For models wired to the cache API (e.g., `async_openai_compatible_chat`):
- At the beginning of `generate_until(...)` the model calls `load_cache()` and then `get_response_from_cache(requests)`.
- Cached items are returned immediately; only the remaining requests are forwarded to the backend.
- After each response is produced, `add_request_response_to_cache(...)` appends a JSONL record.

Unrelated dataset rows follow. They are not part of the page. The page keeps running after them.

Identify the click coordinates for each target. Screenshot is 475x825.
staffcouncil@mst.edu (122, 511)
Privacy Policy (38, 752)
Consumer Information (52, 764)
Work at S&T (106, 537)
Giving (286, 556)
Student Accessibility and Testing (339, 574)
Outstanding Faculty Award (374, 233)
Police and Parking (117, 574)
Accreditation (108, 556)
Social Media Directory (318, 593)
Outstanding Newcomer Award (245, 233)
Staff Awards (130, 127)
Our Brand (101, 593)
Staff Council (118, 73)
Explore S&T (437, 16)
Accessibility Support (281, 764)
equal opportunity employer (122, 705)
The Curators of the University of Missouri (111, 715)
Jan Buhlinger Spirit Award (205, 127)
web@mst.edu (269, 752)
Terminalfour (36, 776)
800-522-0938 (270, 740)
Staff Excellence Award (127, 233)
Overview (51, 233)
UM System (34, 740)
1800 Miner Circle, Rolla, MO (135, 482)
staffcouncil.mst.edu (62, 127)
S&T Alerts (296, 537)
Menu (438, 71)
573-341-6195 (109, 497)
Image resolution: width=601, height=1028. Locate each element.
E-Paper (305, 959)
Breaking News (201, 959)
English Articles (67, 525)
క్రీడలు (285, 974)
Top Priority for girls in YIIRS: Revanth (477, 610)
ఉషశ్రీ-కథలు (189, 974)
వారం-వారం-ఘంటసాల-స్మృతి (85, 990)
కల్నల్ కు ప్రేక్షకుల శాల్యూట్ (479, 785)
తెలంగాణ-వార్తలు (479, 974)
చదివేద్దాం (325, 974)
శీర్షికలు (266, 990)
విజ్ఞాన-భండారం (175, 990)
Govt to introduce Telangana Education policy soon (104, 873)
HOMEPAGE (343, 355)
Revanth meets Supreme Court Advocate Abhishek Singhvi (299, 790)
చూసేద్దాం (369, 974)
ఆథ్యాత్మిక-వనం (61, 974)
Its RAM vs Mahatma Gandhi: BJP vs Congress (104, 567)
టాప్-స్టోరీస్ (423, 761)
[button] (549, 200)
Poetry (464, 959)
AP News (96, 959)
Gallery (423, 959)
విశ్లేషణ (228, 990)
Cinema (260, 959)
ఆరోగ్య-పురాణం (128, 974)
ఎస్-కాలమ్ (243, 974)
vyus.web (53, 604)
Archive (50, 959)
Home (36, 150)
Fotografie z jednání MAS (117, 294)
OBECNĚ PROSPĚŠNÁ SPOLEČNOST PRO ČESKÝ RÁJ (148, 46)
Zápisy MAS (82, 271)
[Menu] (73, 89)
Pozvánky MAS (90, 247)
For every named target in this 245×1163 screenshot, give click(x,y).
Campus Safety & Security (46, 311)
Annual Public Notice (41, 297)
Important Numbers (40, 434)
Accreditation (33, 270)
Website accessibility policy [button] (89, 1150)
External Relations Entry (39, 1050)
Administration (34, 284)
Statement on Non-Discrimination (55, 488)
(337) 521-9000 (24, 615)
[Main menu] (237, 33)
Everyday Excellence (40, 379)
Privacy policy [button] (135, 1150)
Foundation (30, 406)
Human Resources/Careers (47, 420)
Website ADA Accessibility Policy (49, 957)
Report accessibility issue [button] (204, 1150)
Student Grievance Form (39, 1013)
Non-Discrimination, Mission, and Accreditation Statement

The cache key is the tuple `(task_name, doc_id)`. Ensure your task produces stable `doc_id`s across runs.

### Example: use with async_openai_compatible_chat

```bash
export OPENAI_API_BASE="http://localhost:8000/v1"
export OPENAI_API_KEY="EMPTY"          # if your server allows it
export LMMS_EVAL_USE_CACHE=True         # enable JSONL cache
# optional: export LMMS_EVAL_HOME to relocate cache root

python -m lmms_eval \
  --model async_openai \
  --model_args model_version=grok-2-latest,base_url=$OPENAI_API_BASE,api_key=$OPENAI_API_KEY \
  --tasks <your_task> \
  --batch_size 1 \
  --output_path ./logs/
```

On a second run with the same task/docs, cached responses will be loaded and only missing documents will call the model.

### Inspect or clear the cache

- Inspect: open the task JSONL file(s) under the model’s cache directory and view records.
- Clear: delete the corresponding JSONL file(s) or the entire `<model_hash>` directory to force re‑evaluation.

### Notes and limitations

- The JSONL cache is keyed by `task_name` and `doc_id`. Changing task names or document IDs invalidates reuse.
- Responses are cached as final strings. If your model emits intermediate tool calls, the final message (including any inline annotations) is what gets cached.
- Distributed runs write to per‑rank files to avoid contention; reusing the cache works across single‑ and multi‑GPU as long as `task_name`/`doc_id` match.

### Optional: legacy SQLite cache wrapper

There is also a separate optional wrapper `CachingLMM` (see `lmms_eval.api.model.CachingLMM`) that caches by hashing the entire call arguments to a SQLite DB (via `SqliteDict`). It is independent from the JSONL cache above and can be useful for broader API‑level caching. For most users, enabling `LMMS_EVAL_USE_CACHE=True` is sufficient and simpler.